Let me break it down to the level of the average person I expect to converse with on this subject. Someone walks up to me and says they want to rip my scrotum off and stuff it into my mouth. I say I would prefer they not do that. They ask me why. I tell them that it would hurt enormously, so much so that I might drop dead from the shock, or from blood loss. They ask me why they should not do that. I tell them that if they attempt to do this, I will violently defend myself. They ask me why I would do that. I tell them that if given the choice I would go to just about any length to prevent the experience of great pain and death for as long as possible. They ask why. I tell them that pain and suffering are the worst experiences a person like myself can go through and something in me, not simply the certain knowledge of how badly I would turn out under the circumstances they had previously threatened, but an instinctive sense of self-preservation would motivate me to act even if I was in a state of depression or something which would make me prefer death or contemplate suicide. They then ask why I did not threaten them with the same mutilation upon first meeting them. I say that because I understand how badly that would hurt me, my sense of empathy makes me opposed to the idea of causing another person such grief.
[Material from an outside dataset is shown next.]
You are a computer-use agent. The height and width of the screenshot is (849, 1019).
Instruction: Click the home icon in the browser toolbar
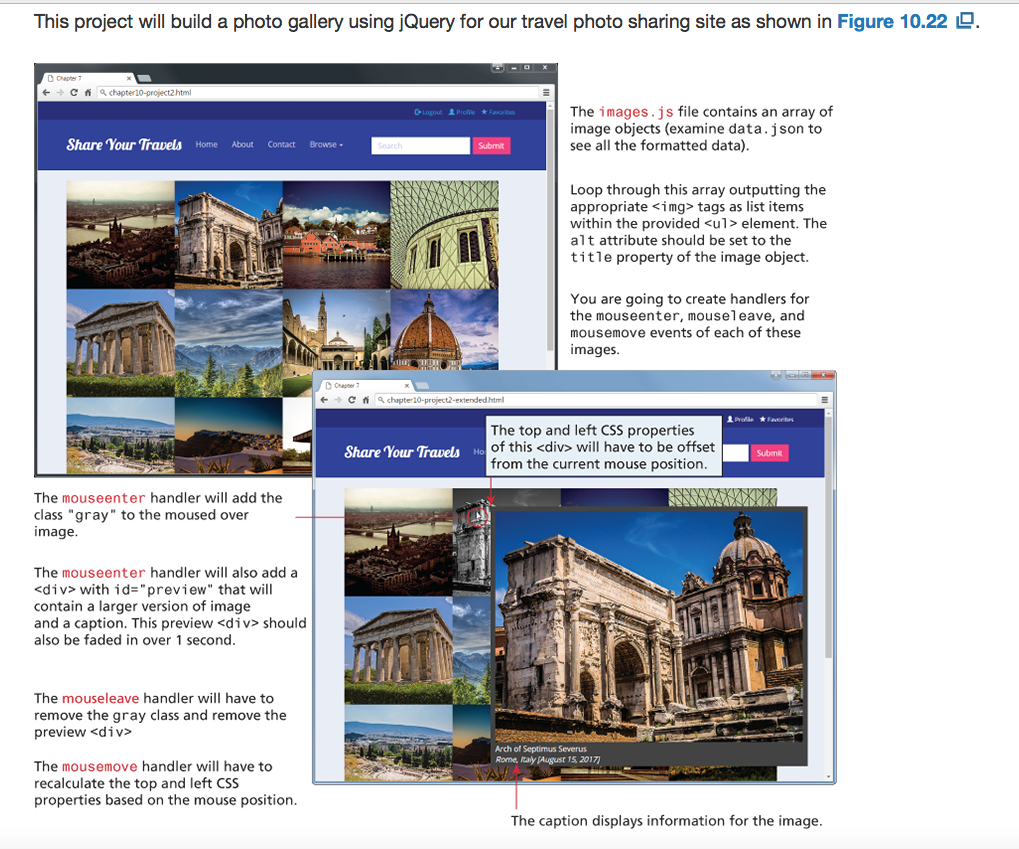click(86, 90)
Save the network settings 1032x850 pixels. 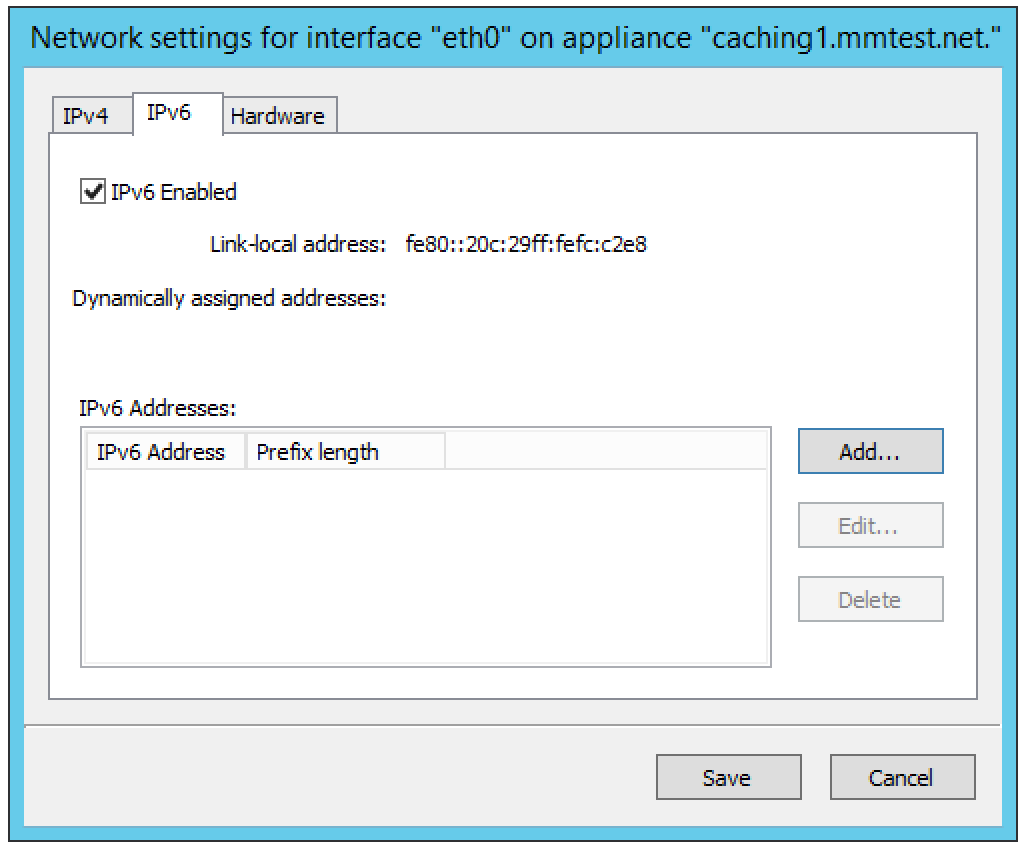coord(729,778)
They ask why that is of any significance, or if I would because it would benefit me. I say that again, my empathy will cause me to seriously consider the consequences of my actions and that bringing harm to anyone would need to seriously outweigh the negative effects, and not just personally, because I will experience guilt and that is harmful to me. I offer to agree not to do this to them if they will make the same agreement, in the interest of not having to sleep with one eye open, a knife in each hand, with locks and chains over wherever I decide to lay my head at night.
All what you have done is explain how undesirable such an act is. If OM does not exist, then it cannot be wrong. Its not hard to understand.
So there it is. It's based on what you value; living over dying, health and harmony over pain and suffering, the idea of live and let live rather than paranoia and mistrust, security over fear, fulfillment over apathy, intellect over idiocy, rationality and reason over superstition and delusion. It's really sad how frequently the religious will be convinced that they are on one side of each of these and yet they're so far on the other it's amazing to those on the outside looking in just how far down the rabbit hole they are.
Again, you have just explained a preference. If OM does not exist, and i ripped your scrotum and shoved it in your mouth, i havent done anything wrong. You trying to defend yourself has absolutely nothing to do with the matter.
(June 25, 2017 at 9:36 pm)Cecelia Wrote:It is not for me to define, that is why it is called OM. By being OM, it has nothing to do with what i think or how i can define it.(June 25, 2017 at 8:24 pm)Little Henry Wrote: Empathy does not make a moral act right or wrong.
It may make it desirable, preferable, but not right or wrong.
There is no such thing as a moral act. Only what we perceive as moral.
You cannot objectively define morals, you can only subjectively define them. For example: Why is being gay wrong?
"Because God Says so!" is a subjective answer. Why is what god says so moral? If God says "Murder your children" is it immoral to not murder your children?
"Because it's against nature!" is also a subjective answer. Why is going against nature immoral? If it's one's nature to kill, is it immoral NOT to kill then?
There's only subjective answers to the question.
Also, it is not because God says so. It is not his opinion. Rather they derive from his nature.